Tür:Dram,Fantastik, Komedi,Romantik

Süre: 90 dakika

Yönetmen: Woody Allen

Oyuncular: Adrien Brody, Rachel McAdams, Marion Cotillard, Owen Wilson, Michael Sheen, Kathy Bates, Elsa Pataky, Alison Pill, Kurt Fuller, Sonia Rolland, Mimi Kennedy, Carla Bruni, Yves Heck, Corey Heck, Nina Arianda 




Woody Allen güzel yaşlanıyor,; gerçi bildim bileli yaşlı bu adam ama genç kalanlardan. Bunun nasıl olduğu da çok açık. Bu adam aşkı seviyor,nostaljiyi seviyor, kadınları seviyor, kendisiyle dalga geçebiliyor. Yapacağı daha güzel işler ve projeleri olduğuna eminim hangi yaşta olursa olsun. Bu filmde de bu saydığım Allen öğelerini görüyoruz elbette ama yine ayrı bi tatta ve ayrı bi sosla... Tasarladığı üçlemenin ikinci halkası "Midnight In Paris"; "Vicky Christina Barcelona"dan sonra.

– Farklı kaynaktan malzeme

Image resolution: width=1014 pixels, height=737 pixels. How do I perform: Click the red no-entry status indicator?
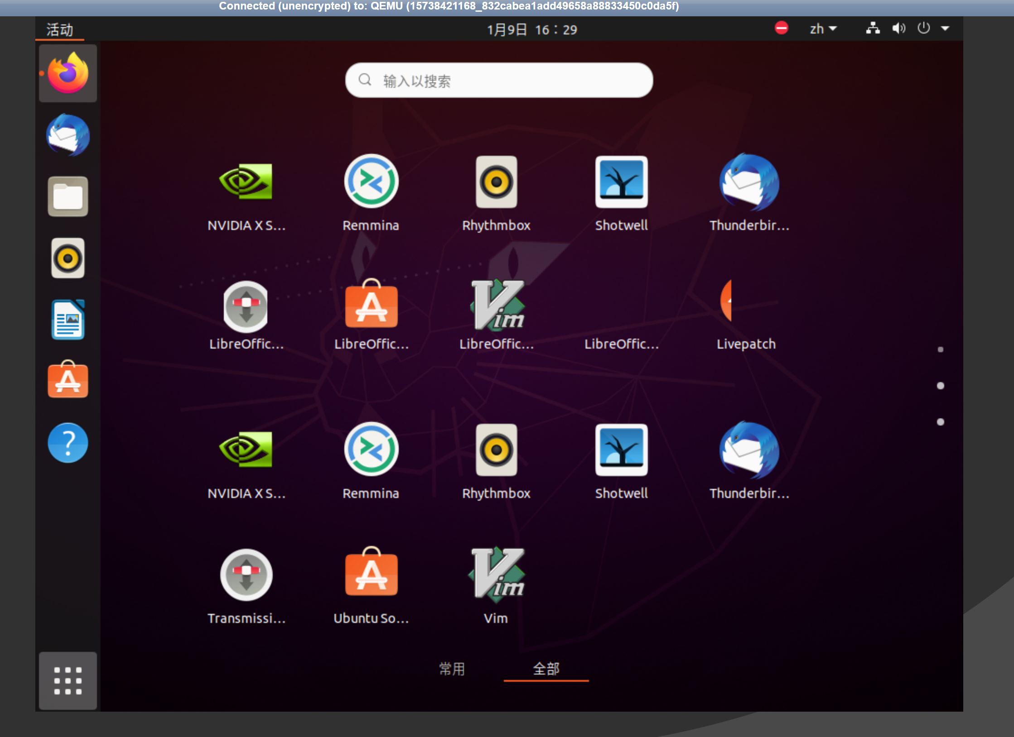pyautogui.click(x=781, y=28)
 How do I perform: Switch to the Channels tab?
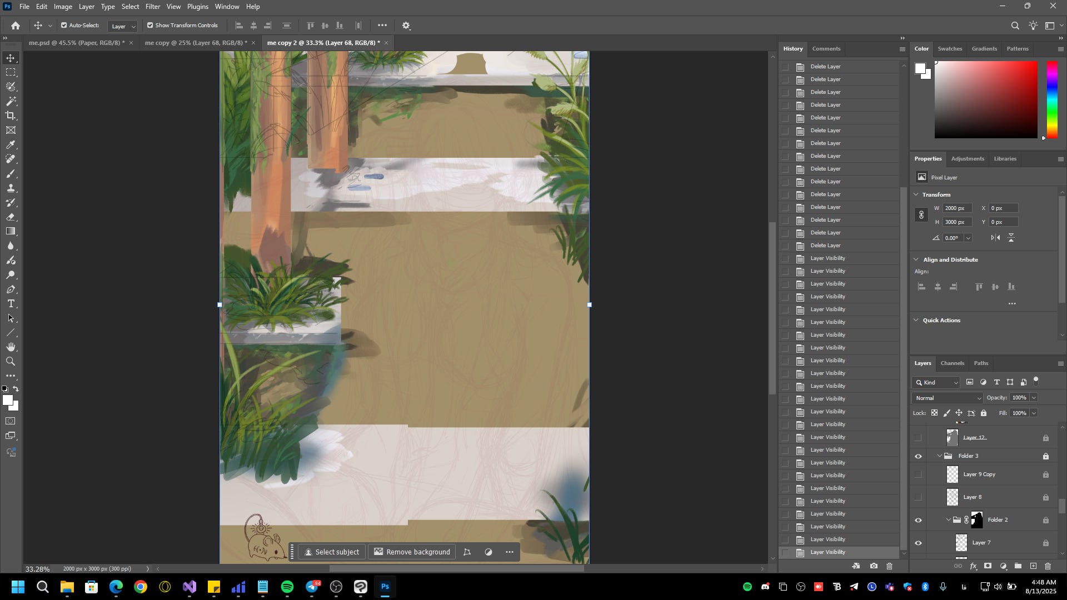point(952,363)
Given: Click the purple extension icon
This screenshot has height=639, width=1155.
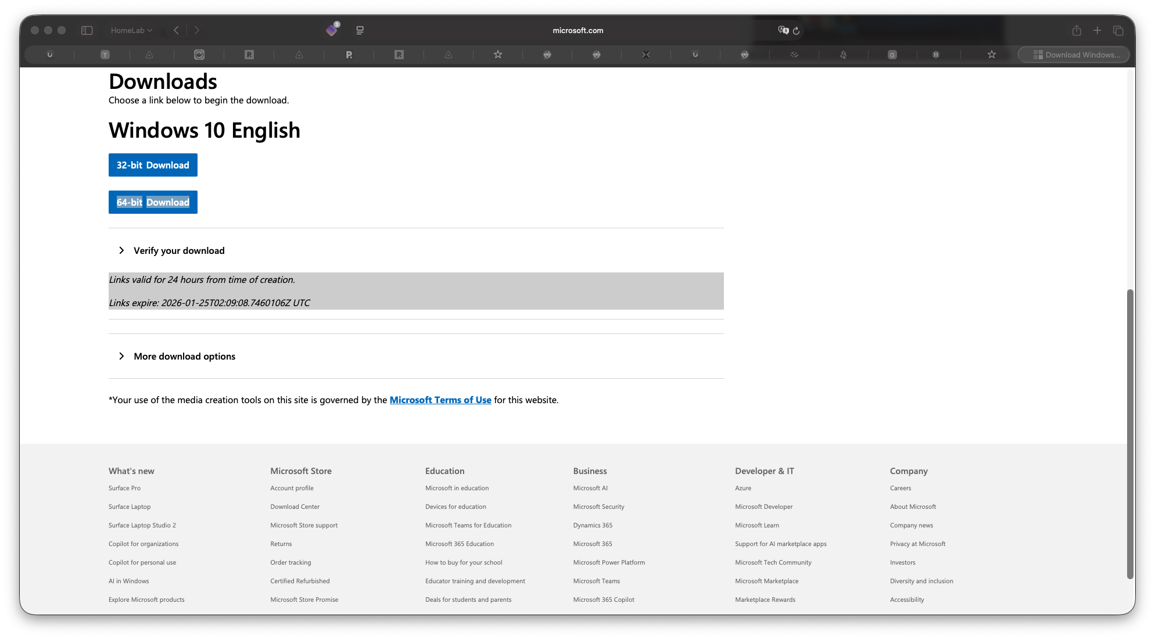Looking at the screenshot, I should pos(332,30).
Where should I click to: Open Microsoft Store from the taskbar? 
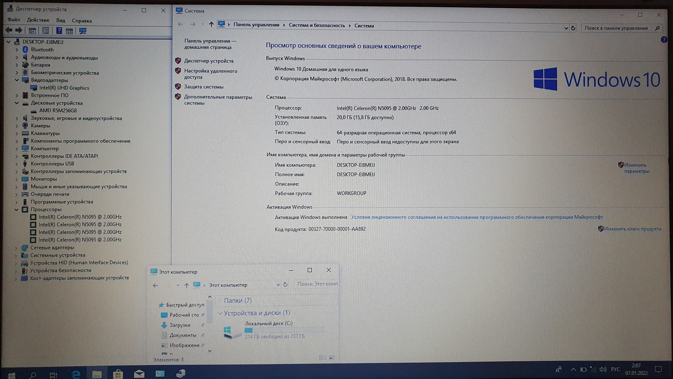pos(118,374)
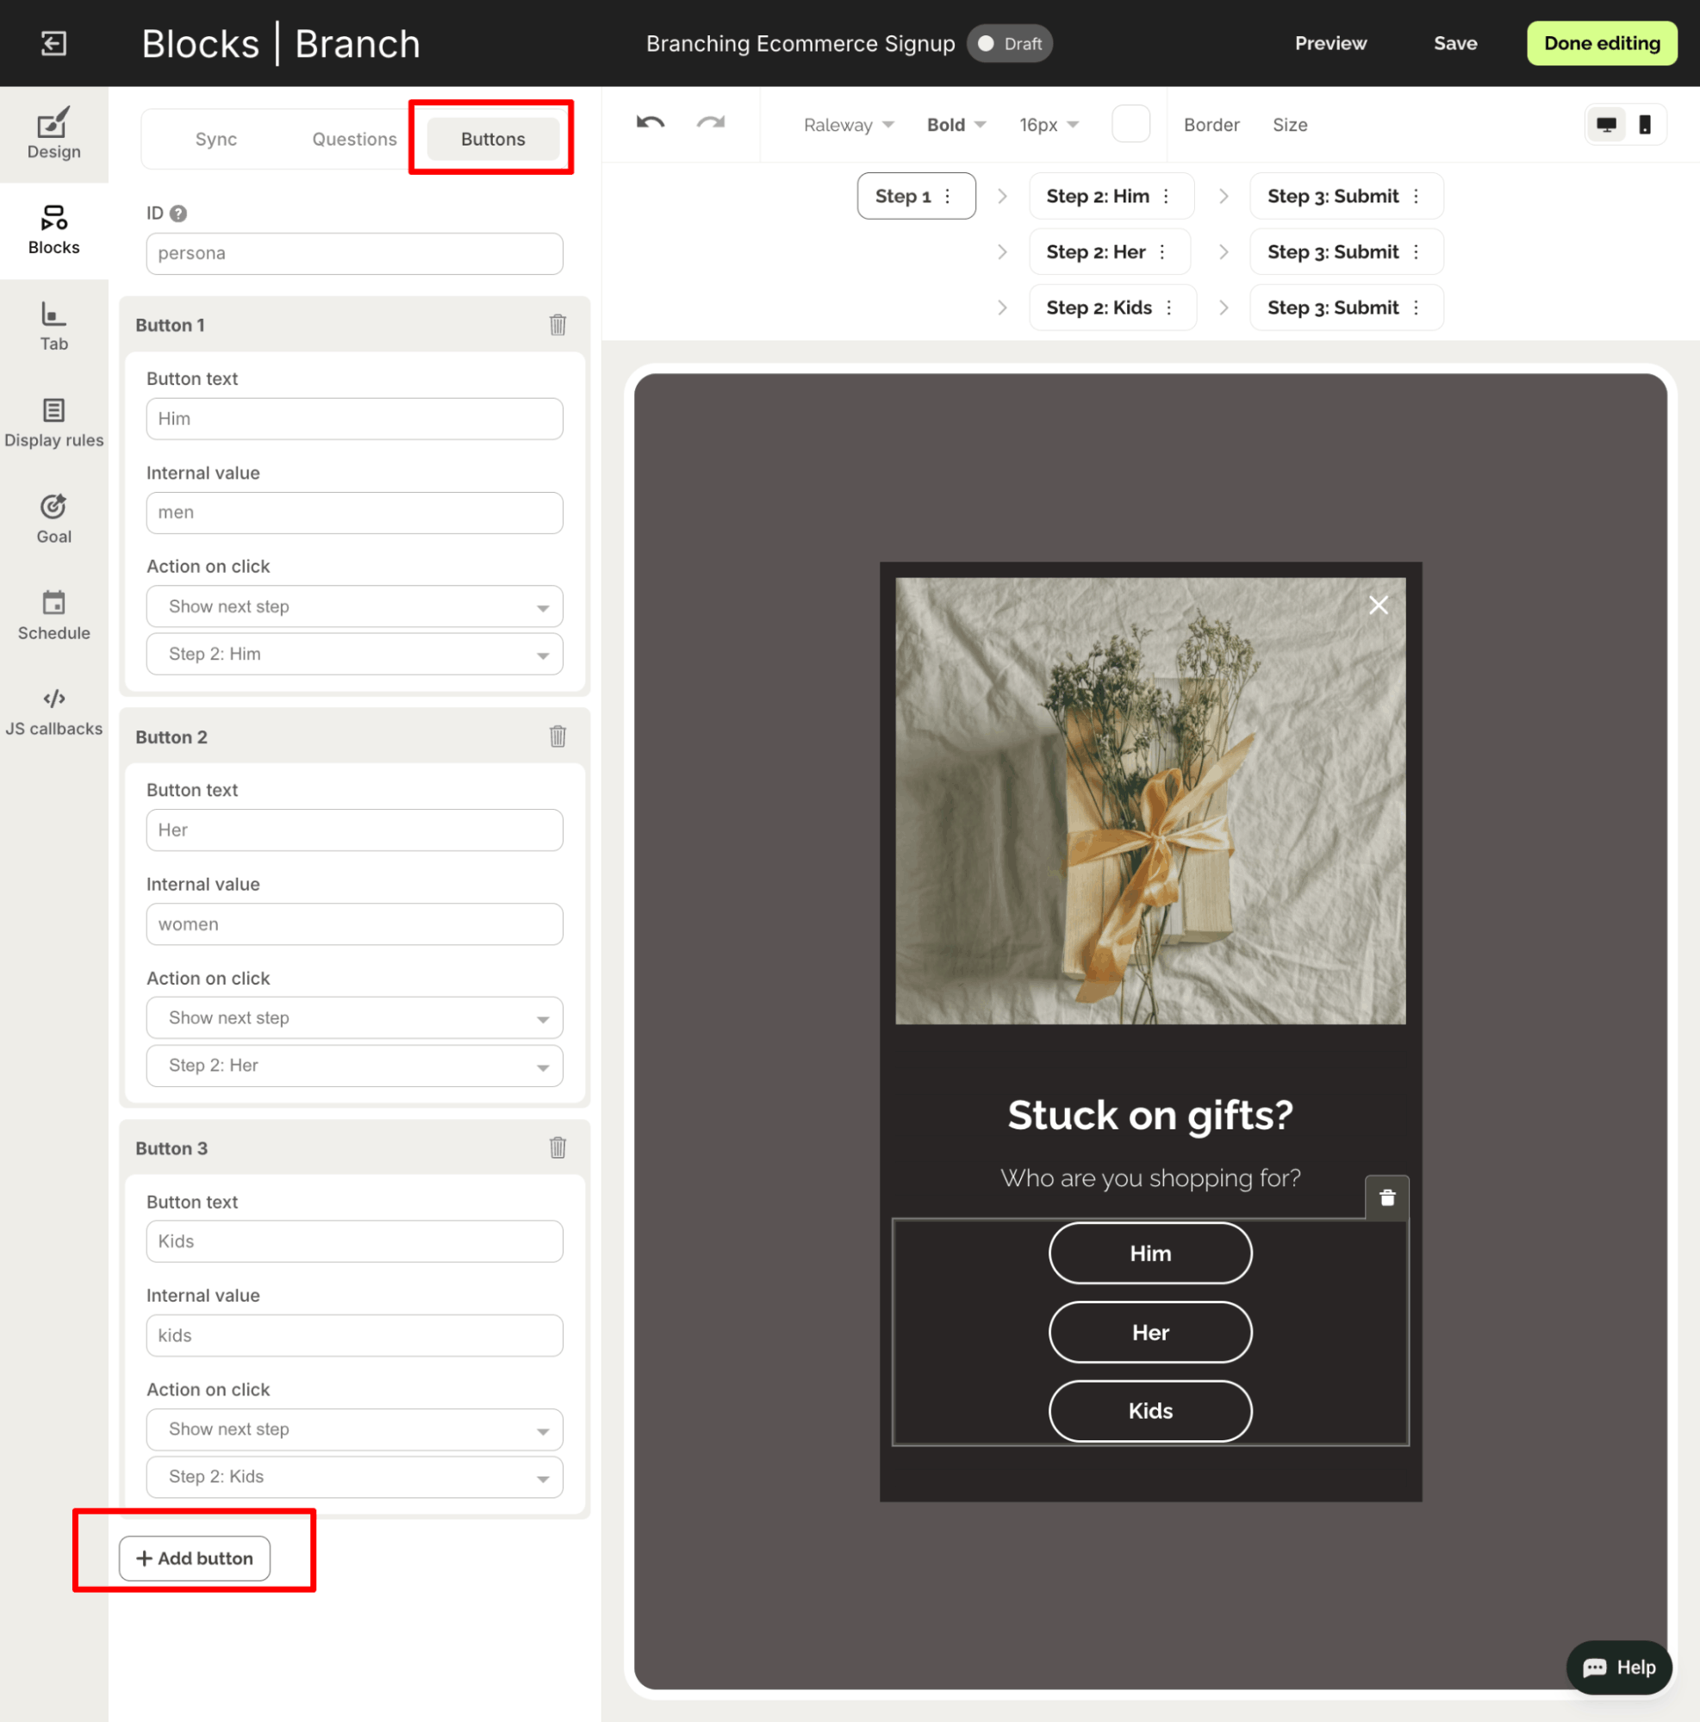Click the Add button button
The width and height of the screenshot is (1700, 1722).
[x=194, y=1557]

Üç güzel şehirde üç farklı hikaye anlatacaktı usta, ilk ikisi şahane bana göre... Üçüncü film için düşündüğü yerlerin başında İstanbul var bu arada.

Neyse filme dönersek, bir karakterin Paris gecelerinde ustaların yardımıyla aşkı yen iden yorumlaması ve her dönemin kendini geçmişte bulma çabası var... Gil ve Inez, nişanlı Amerikalı bir çift; öyle oldukları için de Allen her fırsatta o kültüre güzel giydirmeler yapıyor ki güzel öz eleştirisini yine esirgemiyor. Gelenekçi bir ailenin damadı olarak Paris'te onların yanında zaman geçirmeye çalışıyor ama Gil çok Avrupalı! kalıyor bu ailenin yanında.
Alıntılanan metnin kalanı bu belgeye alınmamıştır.